_Assignment_:
From the first line to the last, return the data exactly as written.

________________________________________

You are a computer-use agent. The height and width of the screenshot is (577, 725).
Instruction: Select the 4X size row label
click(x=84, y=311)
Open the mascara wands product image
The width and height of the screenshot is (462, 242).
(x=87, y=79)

________________________________________

_Solution_:
You are a computer-use agent. The height and width of the screenshot is (577, 725).
Instruction: Select the 4X size row label
click(x=84, y=311)
Open the mascara wands product image
The width and height of the screenshot is (462, 242).
(x=87, y=79)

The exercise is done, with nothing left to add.